Dr. Amirmehran Mahdavi’s research lies at the intersection of rarefied gas dynamics, molecular simulation, and micro/nanoscale heat transfer. His work focuses on developing advanced kinetic-based numerical algorithms and applying them to study non-equilibrium flow phenomena in microscale geometries, MEMS/NEMS, and miniaturized thermal systems. By bridging molecular modeling and continuum mechanics, he aims to enhance the physical understanding and computational efficiency of rarefied and transitional gas flow simulations.
1. Micro/Nano Flow Simulation Using DSMC and CFD Hybrid Analysis
In his early research, Dr. Mahdavi conducted a detailed numerical investigation of gas flow through micro/nano backward-facing step geometries using the Direct Simulation Monte Carlo (DSMC) technique.
This study systematically compared DSMC results with Computational Fluid Dynamics (CFD) predictions employing hybrid slip/jump boundary conditions based on the Langmuir adsorption model.
The results demonstrated that these hybrid boundary conditions offer superior accuracy for modeling velocity slip, temperature jump, and pressure distribution, especially within flow separation and reattachment regions.
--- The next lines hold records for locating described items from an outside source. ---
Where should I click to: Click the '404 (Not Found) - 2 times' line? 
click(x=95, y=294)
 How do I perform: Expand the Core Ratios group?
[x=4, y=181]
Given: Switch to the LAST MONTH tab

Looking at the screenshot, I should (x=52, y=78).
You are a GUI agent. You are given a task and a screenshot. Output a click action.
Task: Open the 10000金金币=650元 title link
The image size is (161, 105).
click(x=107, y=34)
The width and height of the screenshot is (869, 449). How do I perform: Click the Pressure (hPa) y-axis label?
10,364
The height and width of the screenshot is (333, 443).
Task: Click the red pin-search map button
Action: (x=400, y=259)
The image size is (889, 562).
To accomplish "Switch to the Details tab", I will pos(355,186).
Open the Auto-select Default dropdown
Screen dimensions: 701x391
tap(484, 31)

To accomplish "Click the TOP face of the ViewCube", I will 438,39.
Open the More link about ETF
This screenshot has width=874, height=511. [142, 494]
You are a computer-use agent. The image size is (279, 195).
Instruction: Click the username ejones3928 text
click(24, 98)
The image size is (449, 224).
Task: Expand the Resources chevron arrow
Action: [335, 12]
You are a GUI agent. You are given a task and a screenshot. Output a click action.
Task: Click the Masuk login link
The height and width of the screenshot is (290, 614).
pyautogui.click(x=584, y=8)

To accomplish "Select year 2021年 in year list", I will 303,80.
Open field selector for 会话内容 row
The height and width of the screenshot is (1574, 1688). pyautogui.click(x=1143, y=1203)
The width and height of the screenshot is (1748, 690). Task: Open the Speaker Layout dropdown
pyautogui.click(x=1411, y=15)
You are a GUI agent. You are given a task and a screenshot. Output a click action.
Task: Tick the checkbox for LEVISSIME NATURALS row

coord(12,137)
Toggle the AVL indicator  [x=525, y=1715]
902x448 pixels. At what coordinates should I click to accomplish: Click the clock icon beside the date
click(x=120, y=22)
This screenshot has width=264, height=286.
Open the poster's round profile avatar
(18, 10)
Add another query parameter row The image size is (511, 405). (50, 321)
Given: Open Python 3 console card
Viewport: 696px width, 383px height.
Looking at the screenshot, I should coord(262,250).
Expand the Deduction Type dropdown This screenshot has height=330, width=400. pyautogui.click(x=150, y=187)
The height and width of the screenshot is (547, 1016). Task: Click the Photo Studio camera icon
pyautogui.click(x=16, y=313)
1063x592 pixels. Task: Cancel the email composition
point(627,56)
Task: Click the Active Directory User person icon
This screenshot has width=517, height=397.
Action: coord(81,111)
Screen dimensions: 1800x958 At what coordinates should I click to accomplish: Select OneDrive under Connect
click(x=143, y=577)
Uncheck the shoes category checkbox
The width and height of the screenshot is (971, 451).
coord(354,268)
2. Thermal Separation and Cold-to-Hot Transfer in Nano Step Geometries
In a subsequent work published in Physics of Fluids (2015), Dr. Mahdavi explored thermal behavior in nanostep geometries using DSMC simulations.
He was among the first to report the existence of a thermal separation zone and the counterintuitive phenomenon of “cold-to-hot” heat transfer, where local energy transport occurs from cooler to hotter regions — a clear deviation from classical Fourier behavior.
The study revealed how this effect depends on parameters such as Knudsen number, wall temperature ratio, and pressure gradient, leading to a deeper understanding of non-Fourier heat conduction in the transition regime.
This research opened new perspectives for the design of nano heat exchangers, micropumps, and thermal actuators.
These findings provided valuable insights into non-equilibrium transport phenomena and guided the development of improved boundary formulations for microfluidic and thermal management applications.
3. Hybrid DSMC–Fokker Planck Algorithm for Efficient Rarefied Flow Simulation
To overcome the computational cost of DSMC while maintaining its accuracy, Dr. Mahdavi developed a novel hybrid DSMC–Fokker Planck (FP) algorithm, published in Vacuum (2020).
The hybrid method dynamically switches between DSMC and FP solvers based on a local Knudsen ratio criterion, enabling the simulation of whole Knudsen regime flows with up to 50% reduction in computational cost.
The approach was validated for cavity flow and micro-nozzle configurations, showing excellent agreement with DSMC results in both flow and temperature fields.
This algorithm provides a powerful framework for modeling non-equilibrium gas dynamics, micro-propulsion, and aerospace micro-thruster design.
Dr. Mahdavi continues to extend this methodology to include nanofluid-based cooling and multi-scale coupling in combustion and energy systems.
4. Physics-Informed Deep Learning for Rarefied Flow Simulation
In his most recent work, Dr. Mahdavi introduced a Deep Operator Network (DeepONet)-based surrogate model that reproduces DSMC solutions at a fraction of the computational cost.
This framework integrates a novel physics-guided zonal loss function, which explicitly prioritizes accuracy in critical flow regions—particularly recirculation zones (U < 0)—where conventional global metrics fail to capture physical fidelity.
The model successfully learns mappings such as:
from Knudsen number → velocity field, and
from step-height ratio → flow solution,
demonstrating excellent agreement with DSMC data.
By focusing on localized accuracy rather than purely global errors, the method captures subtle vortex dynamics and separated flow structures that are essential in engineering design.
The surrogate achieves several orders of magnitude speedup compared to DSMC, enabling uncertainty quantification, parametric optimization, and real-time design-space exploration — previously intractable for kinetic solvers.
This research represents a new direction in physics-informed machine learning (PIML), merging first-principles modeling with deep neural operators to accelerate rarefied flow simulations without compromising physical accuracy.